Последняя преграда чужести — предполагаемая лицом Кайзера — состоит в том, что сюрреализм Джона Хоукса — сюрреализм независимый, а не вторичный… Я употребляю «сюрреализм» за неимением лучшего слова. В «Людоеде» присутствует некоторый традиционный символизм; даже, быть может, чуток старомодной аллегории. Мертвая замерзшая мартышка, которая кричит: «Темна жизнь, темна, темна смерть», — хвост оплел шею, «сидит торчком на телах зверюшек помельче», — подлинная сюрреалистическая мартышка. Но призраки, что возвращаются каждую ночь к одинокому обугленному и брошенному танку союзников, принадлежат иной литературе… Основная условность романа такова: это Германия и весь мир съежились до Шпицена-на-Дайне, а не деревушка раздулась.

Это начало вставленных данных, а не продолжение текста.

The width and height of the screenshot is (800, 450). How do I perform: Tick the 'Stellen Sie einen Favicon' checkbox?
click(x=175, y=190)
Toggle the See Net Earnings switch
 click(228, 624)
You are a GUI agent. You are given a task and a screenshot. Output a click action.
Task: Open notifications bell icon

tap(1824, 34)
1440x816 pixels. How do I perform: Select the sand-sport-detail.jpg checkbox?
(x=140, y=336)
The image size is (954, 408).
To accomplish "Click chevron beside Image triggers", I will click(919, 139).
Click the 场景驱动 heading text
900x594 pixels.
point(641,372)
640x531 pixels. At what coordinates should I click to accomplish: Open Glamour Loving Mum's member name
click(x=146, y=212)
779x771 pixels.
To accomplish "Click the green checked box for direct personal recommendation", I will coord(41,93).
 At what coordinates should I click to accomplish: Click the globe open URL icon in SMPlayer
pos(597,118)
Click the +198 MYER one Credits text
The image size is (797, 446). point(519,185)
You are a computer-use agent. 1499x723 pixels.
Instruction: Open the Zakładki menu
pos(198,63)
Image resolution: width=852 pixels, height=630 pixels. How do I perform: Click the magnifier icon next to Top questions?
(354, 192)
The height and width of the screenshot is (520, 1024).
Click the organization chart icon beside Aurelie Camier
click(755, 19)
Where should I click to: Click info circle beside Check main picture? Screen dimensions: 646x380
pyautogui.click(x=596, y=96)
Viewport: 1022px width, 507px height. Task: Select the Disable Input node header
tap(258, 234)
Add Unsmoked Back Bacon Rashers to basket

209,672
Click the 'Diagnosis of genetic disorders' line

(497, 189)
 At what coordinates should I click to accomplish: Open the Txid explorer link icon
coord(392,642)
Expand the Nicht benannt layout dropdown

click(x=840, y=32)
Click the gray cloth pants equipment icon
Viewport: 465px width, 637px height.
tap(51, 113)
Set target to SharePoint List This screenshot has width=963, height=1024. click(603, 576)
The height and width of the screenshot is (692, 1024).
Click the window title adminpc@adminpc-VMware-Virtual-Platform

Персонажи — бездеятельные сомнамбулы, жертвы божественного или дьявольского процесса (истории), однако до некоторой степени осознают свое историческое положение. Так Эрни, который бежит за коляской Стеллы и Кромуэлла в германском городке и останавливается в мучительном нетерпении облегчиться за кустом, — это не просто параллель или намек, но на этот миг и есть Гаврило Принцип, сараевский убийца; а Кромуэлл и Стелла в преследуемой коляске предрекают войну и предлагают себя в исторические символы: «Я стану, как пожелаете, вашей Эрцгерцогиней для народа». Можно было б даже предположить своеобразно германское представление о рассказчике, одержимом божественным или дьявольским всезнанием… куда персонажи входят — или каковое всезнание разделяют в случайные мгновения интуиции. История слепа, непоследовательна, нелепа… и все же какая-нибудь Стелла Снеж способна ее предвидеть: предугадывать «нагую трусость фехтовальщика, грядущие трепещущие крылья одинокого британского самолета, оставляющего свой символический катышек на рыночной площади, тело ее матери, катающееся вокруг нее, как камень, запятнанный навеки, а пятно высыхает и чернеет, как оникс».